CARRBORO — When Patrick Herron was selected as 
                        Carrboro’s poet laureate last year, someone asked him 
                        what he hoped to do with his new position of poetic 
                        authority.
                        “I wanted to host a poetry festival,” said Herron, 
                        whose one-year term as poet laureate expires in July. 
                        “That was really the main reason I wanted to become poet 
                        laureate. 
                        
“I know poets from all over the country, but, oddly 
                        enough, I don’t know that many here. I thought a 
                        festival would be a great opportunity to bring together 
                        poets from other places and poets from this area.”
                        
He’s doing just that. For the inaugural Carrboro 
                        Poetry Festival, to be held at the Carrboro Century 
                        Center Saturday and Sunday, Herron has put together a 
                        lineup of 40 poets from down the block and across the 
                        country. Poets will take turns reading, for 15 minutes 
                        at a time, from 11 a.m. to 5 p.m. Saturday and from noon 
                        to 9 p.m. Sunday. 
                        
Admission is free. 
                        
“You can come and go, stay all day or just listen to 
                        one or two, whatever you want to do,” Herron said. 
                        “There’s going to be such a range of different stuff 
                        that you’re bound to find some things to your taste.”
                        
The collection is diverse in every way: age, race, 
                        gender, subject, style, approach, publication history, 
                        place of residence and so on.
                        
“It’s a real stew,” Herron said. “It’s a really good 
                        mix. The criteria for selection were extremely 
                        subjective: I picked people whose work I really liked. 
                        And I like people who work in styles that are all over 
                        the map. Overly intellectual mannered poetry, slam, 
                        elliptical, you name it.
                        
“I never went the MFA route. I just sort of made my 
                        own way, and it’s worked out really well. One nice side 
                        effect of that is that I don’t owe anybody favors, I 
                        don’t have to worry about tenure, I don’t have to worry 
                        about getting published, I don’t have to worry about 
                        somebody helping me get a job. So I could pick anybody I 
                        wanted and ask them to come. A flattering number of them 
                        said yes.”
                        
Some of the poets scheduled to appear are nationally 
                        renowned, published in highly regarded journals and 
                        anthologies. Others haven’t yet produced ripples that 
                        spread quite so far — but that’s part of the appeal of 
                        the whole thing, said local poet Paul Jones, who is 
                        slated to appear.
                        
“Some of them I know, and some I’ve never heard of,” 
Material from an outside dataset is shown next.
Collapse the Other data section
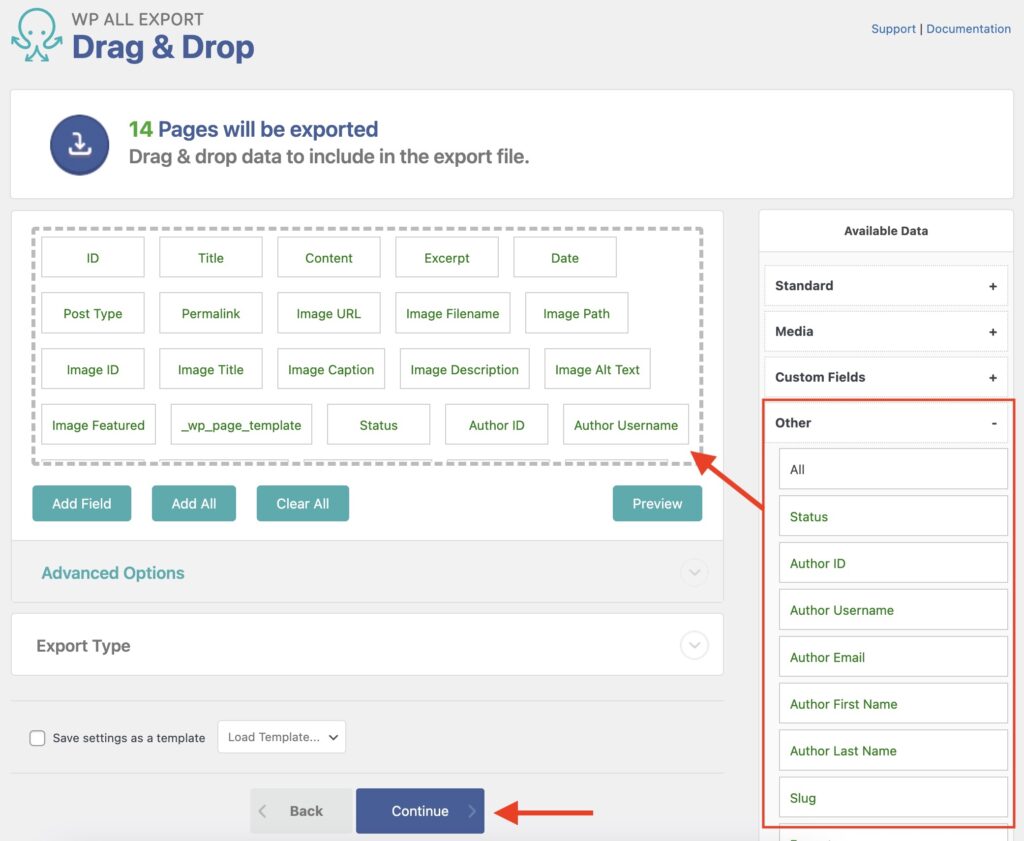This screenshot has height=841, width=1024. [993, 422]
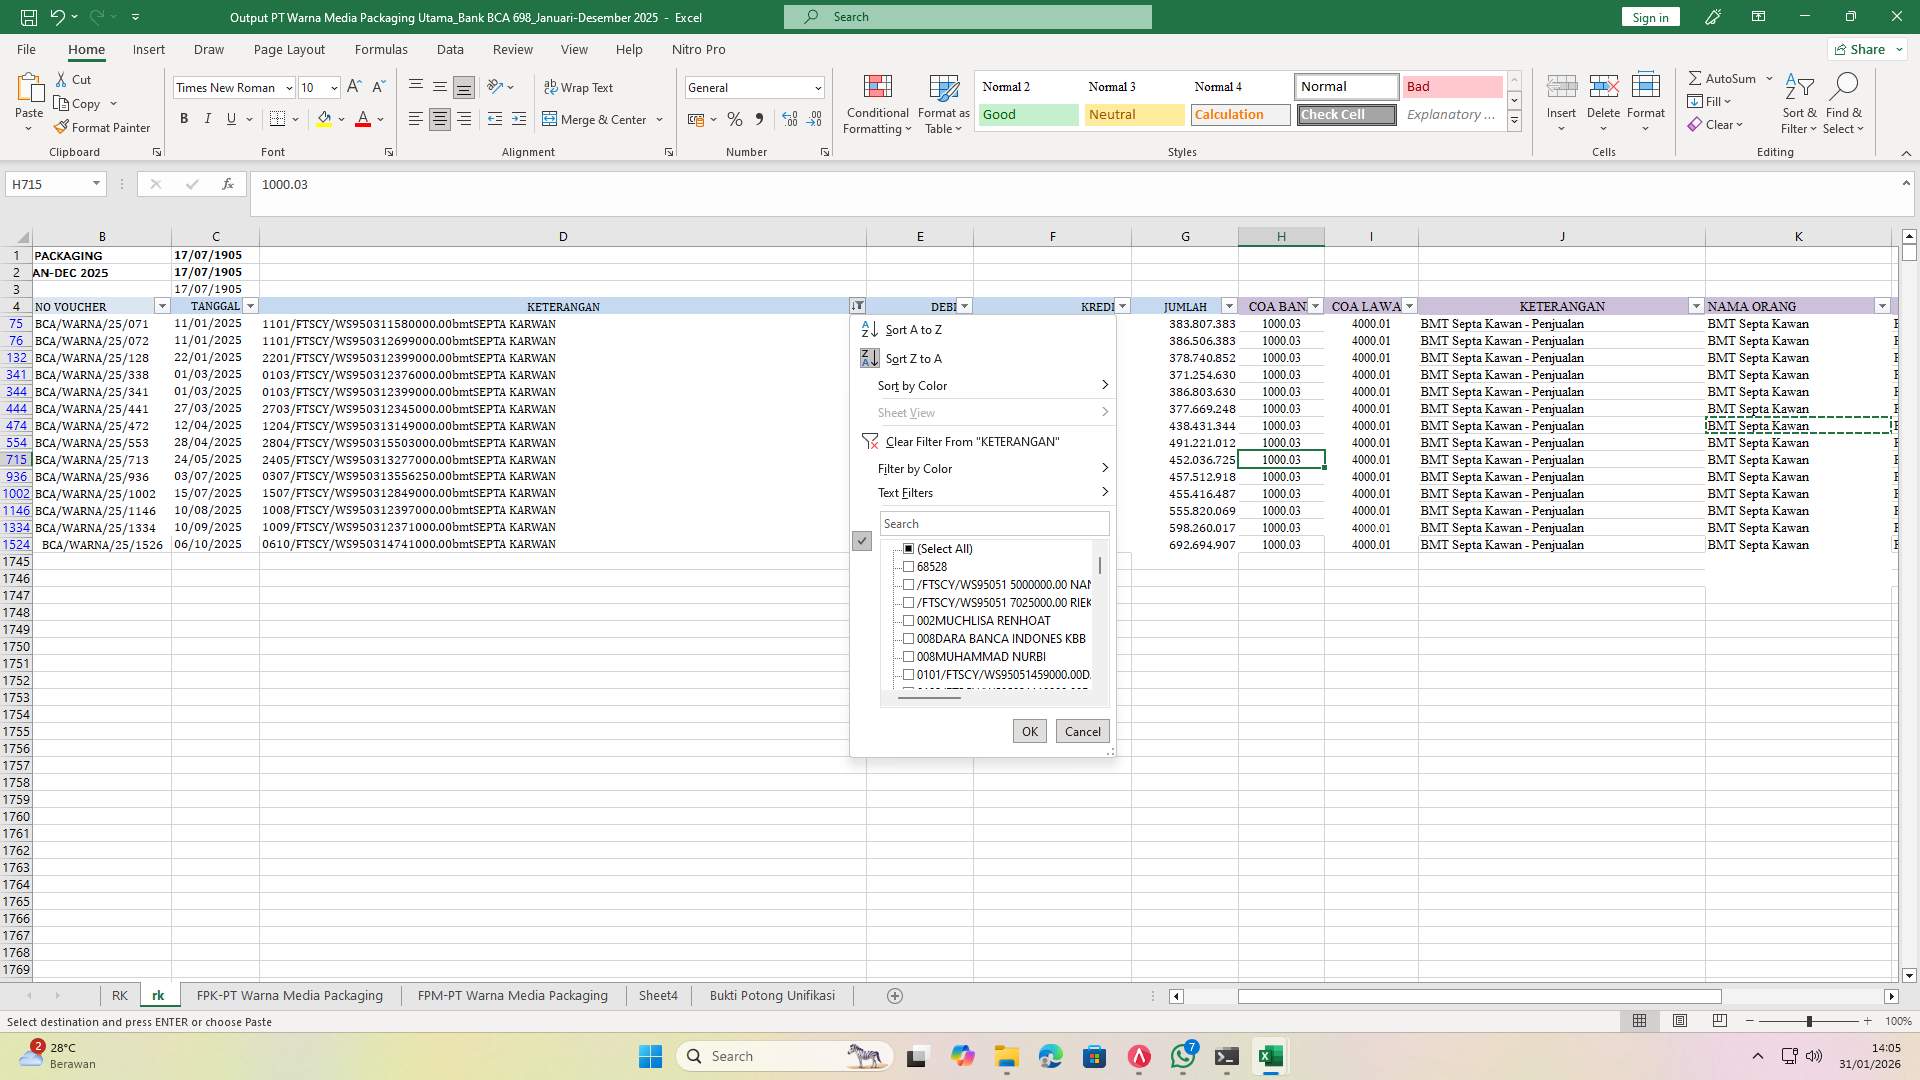1920x1080 pixels.
Task: Enable the 002MUCHLISA RENHOAT filter item
Action: click(908, 620)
                        said Jones, creator and editor of the Internet Poetry 
                        Archive and winner of the 1990 North Carolina Writers 
                        Network Poetry Chapbook Prize. “That’s one of the great 
                        things about it. We’re going to hear so many different 
                        voices, so many different approaches. 
                        
“I love that this is happening. There’s always been 
                        poetry in Carrboro; it’s just not always in a 
                        concentrated public display. I think it’s going to be 
                        wonderful.”
                        
Among the more prominent national poets who will 
                        perform are Brian Henry, editor of the journal Verse and 
                        founder of Verse Press; Linh Dinh, whose work has been 
                        anthologized in “Best American Poetry 2000”; and Lee Ann 
                        Brown, winner of the New American Poetry Prize.
                        
Among the local poets set to appear are Herron, 
                        Jones, Jeffery Beam, Jay Bryan, Judy Hogan, Michael Ivy, 
                        Lou Lipsitz, David Manning and Andrea Selch. Other North 
                        Carolina poets on the list include Carl Martin, Gerald 
                        Barrax, Jaki Shelton Green, John Balaban and shirlette 
                        ammons.
                        
“There are so many good poets around here, but they 
                        don’t get heard a lot,” Herron said. “They deserve to.”
                        
Herron and the Carrboro Recreation and Parks 
                        Department had to work quickly to arrange such an 
                        ambitious festival in such a short time.
                        
“Patrick has done an incredible job putting this 
                        together,” Carrboro Mayor Mike Nelson said. “I think 
                        he’s taken this far beyond what any of us imagined. I 
                        think it’s going to be great.”